* [Task item]: Write each entry out again, exactly as it is written.

(Stored records)
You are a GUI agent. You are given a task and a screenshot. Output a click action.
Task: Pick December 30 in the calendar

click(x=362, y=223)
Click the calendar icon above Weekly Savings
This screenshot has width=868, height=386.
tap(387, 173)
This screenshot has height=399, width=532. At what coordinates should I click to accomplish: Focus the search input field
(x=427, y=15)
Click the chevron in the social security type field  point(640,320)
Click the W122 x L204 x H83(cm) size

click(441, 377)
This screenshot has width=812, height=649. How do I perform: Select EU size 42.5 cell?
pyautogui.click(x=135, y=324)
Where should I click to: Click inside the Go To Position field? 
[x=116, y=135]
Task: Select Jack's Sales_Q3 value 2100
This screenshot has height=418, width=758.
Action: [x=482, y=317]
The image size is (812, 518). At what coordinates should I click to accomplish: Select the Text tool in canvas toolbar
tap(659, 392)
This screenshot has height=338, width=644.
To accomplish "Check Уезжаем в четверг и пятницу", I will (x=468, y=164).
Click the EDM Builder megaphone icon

* [Exercise result]:
You are a GUI agent. You are given a task and a screenshot. Output a click action.
Task: Pick December 30 in the calendar

click(x=362, y=223)
Click the calendar icon above Weekly Savings
This screenshot has width=868, height=386.
tap(387, 173)
This screenshot has height=399, width=532. At what coordinates should I click to accomplish: Focus the search input field
(x=427, y=15)
Click the chevron in the social security type field  point(640,320)
Click the W122 x L204 x H83(cm) size

click(441, 377)
This screenshot has width=812, height=649. How do I perform: Select EU size 42.5 cell?
pyautogui.click(x=135, y=324)
Where should I click to: Click inside the Go To Position field? 
[x=116, y=135]
Task: Select Jack's Sales_Q3 value 2100
This screenshot has height=418, width=758.
Action: [x=482, y=317]
The image size is (812, 518). At what coordinates should I click to accomplish: Select the Text tool in canvas toolbar
tap(659, 392)
This screenshot has height=338, width=644.
To accomplish "Check Уезжаем в четверг и пятницу", I will (x=468, y=164).
Click the EDM Builder megaphone icon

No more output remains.